Florence avait deux enfants : Jérôme et Garance. Le premier devait avoir quatre ans tandis que la seconde approchait les sept. Elle n’était pas mariée. Pour le reste, c’était pour moi un peu flou. Je ne m’occupais pas de sa vie privée d’autant plus qu’il fut un temps où nous avions eu quelques petits soucis de synchronisation sentimentale au début où nous nous étions rencontrés. A l’époque, j’aurais certainement pu les éviter mais, même si cela fait partie des mystères de ma personnalité, j’avais trouvé commode d’essayer me rapprocher d’elle. Cependant, nous n’attendions pas la même chose l’un de l’autre et même si au final, ce que nous mettions sur la table était quelque chose d’assez léger affectivement, il était clair que nous n’aurions pas pu y survivre. Pourtant, il a fallu que nous nous disputions devant ces amis et devant ses enfants pour que nous arrivions à nous parler vraiment. Nous avions sûrement ce trait en commun : nous n’avancions qu’une fois au bord du gouffre.
Ce soir-là, j’ai acheté un truc qui ressemblait à un jouet pour un gamin de trois ans et un livre pour une petite fille de six. J’ai aussi pris une bouteille de vin. Comme je n’y connaissais rien, j’ai pris la plus chère en tablant sur le fait que le prix avait quelque chose en rapport avec sa qualité. Enfin, pour la tenue vestimentaire, je suis resté sobre voire ordinaire. C’était Noël et non le réveillon du jour de l’an.
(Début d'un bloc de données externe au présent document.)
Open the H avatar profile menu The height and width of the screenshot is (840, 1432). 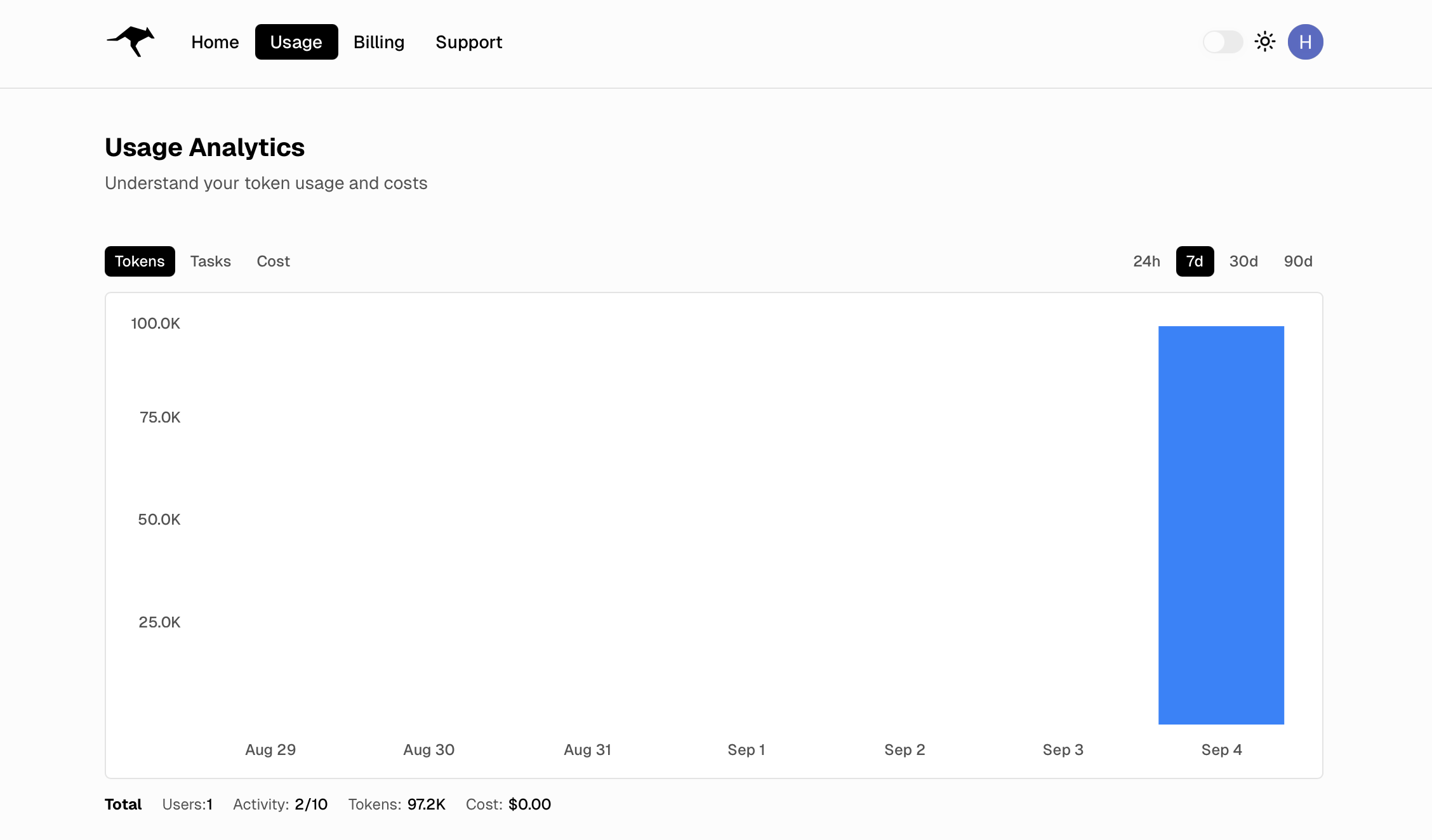pyautogui.click(x=1306, y=41)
Il me semblait que cela devait être moins formel.
« Fallait pas ! » m’a dit Florence lorsqu’elle m’a ouvert, avec un grand sourire.
« Tu arrives à point nommé ! Tout le monde est déjà là et n’a qu’une envie, c’est de se jeter sur l’apéro. »
Je fus assez surpris de la composition de ce « tout le monde ». Je m’imaginais sûrement quelque chose avec moins de personnes. Mais, si j’avais un peu réfléchi, je n’aurais pas eu à m’en étonner. Florence était la dernière d’une famille de trois filles et deux garçons.
« Et voilà, je te présente, Marie, ma grande sœur et son mari Yoni, Valérie et son ami Henri – tout en i, je n’y peux rien… Julien leur fils… et bien sûr, mes deux terreurs que tu connais déjà… »
Florence allait s’en aller pour mettre la bouteille de vin dans la cuisine lorsqu’elle s’arrêta brusquement et fit un demi-tour assez sec.
« La, la… J’allais oublier… Il y a la demoiselle aussi, là-bas… Laurence…. Mais tout le monde l’appelle, Lo… C’est…. Une sorte de cousine… »
En terminant sa phrase, Florence me fit un clin d’œil. Je n’aimais pas quand elle faisait cela car cela sentait le plan à deux francs six sous mais je fus obligé de lui sourire. Je jetai dans le fond de la pièce. Elle était là, silencieuse, en train de regarder son verre comme si elle découvrait l’objet pour la première fois. Une sorte d’extra-terrestre, je crois.